Analyzing the results from various physiological traces in combination with eye tracking and interview data, the t=zero research team presents a series of three insights with regards to how users engage with internet video. These include:
1. Viewer Responses to Internet Videos are Emotionally Complex.
2. Engagement Scores Substantially Enhance Interpretability of User Ratings.
3. Viewer Engagement and Video Success are Positively Linked.

Video Length

One of the more interesting findings of the study dealt with video length. The researchers found no correlation between engagement, emotion, and the length of a video. In short, as long as the video is engaging, a video longer than three minutes can score as well as a much shorter one.

Predicting Success

After turning the data collected from the subjects who viewed videos into a composite measure of emotional engagement dubbed the QEI (Quantemo Engagement Index), the study showed a correlation with actual pageviews on the Internet. This data is from a set of YouTube videos:

Web 2.0 … The Machine is Us/ing Us * 305 * 6 million pageviews
Completely Uncalled For * 219 * 5.7 million pageviews
World of Warcraft BigBlueDress * 195 * 3.6 million pageviews
The Evil Strawberry * 181 * 944K pageviews
Piece of Mind – Vancouver Film School * 124 * 864K pageviews

While this research isn’t exactly a cookbook for creating the next YouTube phenomenon, it’s worth checking out if you are in that segment – download the full report.
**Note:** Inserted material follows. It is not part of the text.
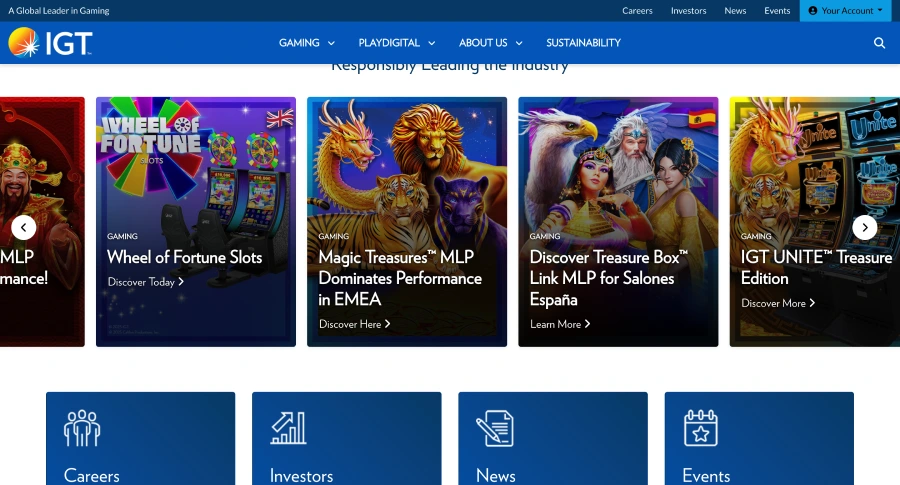Image resolution: width=900 pixels, height=485 pixels.
Task: Click Discover Here under Magic Treasures
Action: (x=354, y=324)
And, by the way, here’s the video that generated 6 million pageviews (now up to 7.5 million):

4 Comments
  1. MLDina says

    Very interesting! I’d love to see some feedback about corporate videos and vlogs!

  2. Oranse Taylor says

    I dont know what any of that means. So its about as useful to me as that Hot Spot thermometer on Youtube. I mean haven’t the nerds been doing this to books and music and as of recently screenplays, creating page by page color by numbers instruction forever? Is it ever successful? Of course Im not knocking familiar structure and common formats, just the “hey lets graph all this out and figure out why it works”
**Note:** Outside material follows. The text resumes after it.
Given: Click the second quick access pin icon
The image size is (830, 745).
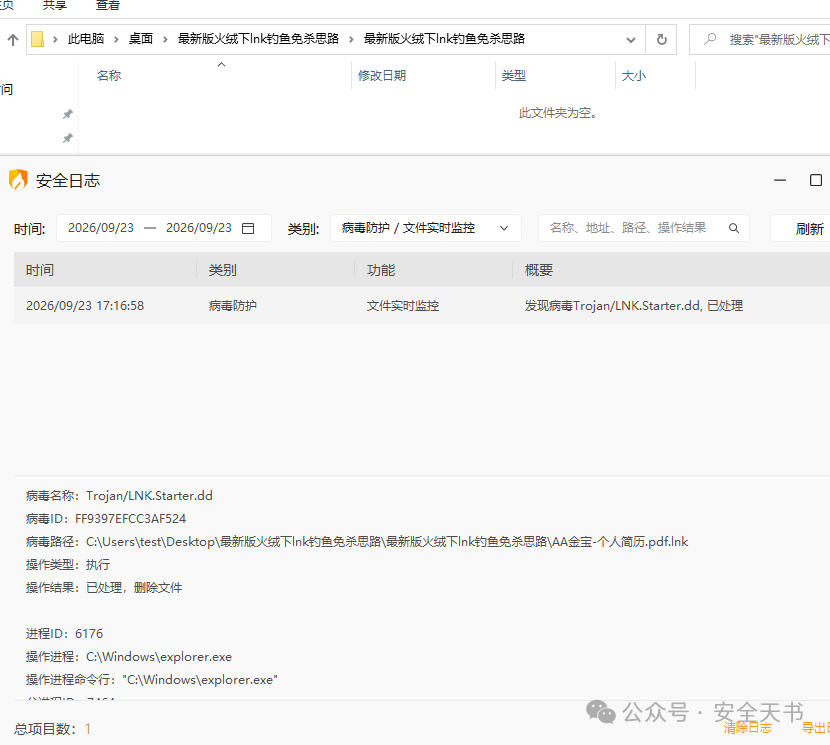Looking at the screenshot, I should tap(68, 138).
    Or it could be that thats now what the study is about at all in which case I’m sorry but I already admitted that I didnt understand the data.

  3. Nick Trendov says

    WOMANIZER would probably rank as a viral video success even though it is in the main stream.
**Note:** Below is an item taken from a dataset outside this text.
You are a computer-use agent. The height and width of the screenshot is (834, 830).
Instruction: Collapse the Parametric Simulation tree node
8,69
    BRAIN ECHO is what I call the exploitation of communities where events cause people to get excited and talk about their communal experience. Eventually the excitement and conversation fades away like a series of echoes.

    Brittany’s WOMANIZER managed to go back into the communities who were waiting and re-envigourated the buzz. Those who feed on internet traffic boosted the volume.

    http://neuropersona.wordpress.com/2008/12/15/womanizer-brain-echo/

    There is also some ‘mirroring’ that neuroscience describes as an observer watching a subject doing something receives the same stimulation in their brain as the subject performing the action. Here it is listening to the music.

    Neuromarketing can easily identify the stimulus and brain activity pair, but is this manipulation? NO.

    Self-conditioning is happening here whether there is neuroscience or neuromarketing or not. Think of other social interactions and you can see this at work.

    Cheers,
    Nick
    http://www.sceanrio2.com

  4. Nick Trendov says

    oops site should be http://www.scenario2.com

    Here is another post about ‘mirrors’ with the title…Monkey See, Monkey Do…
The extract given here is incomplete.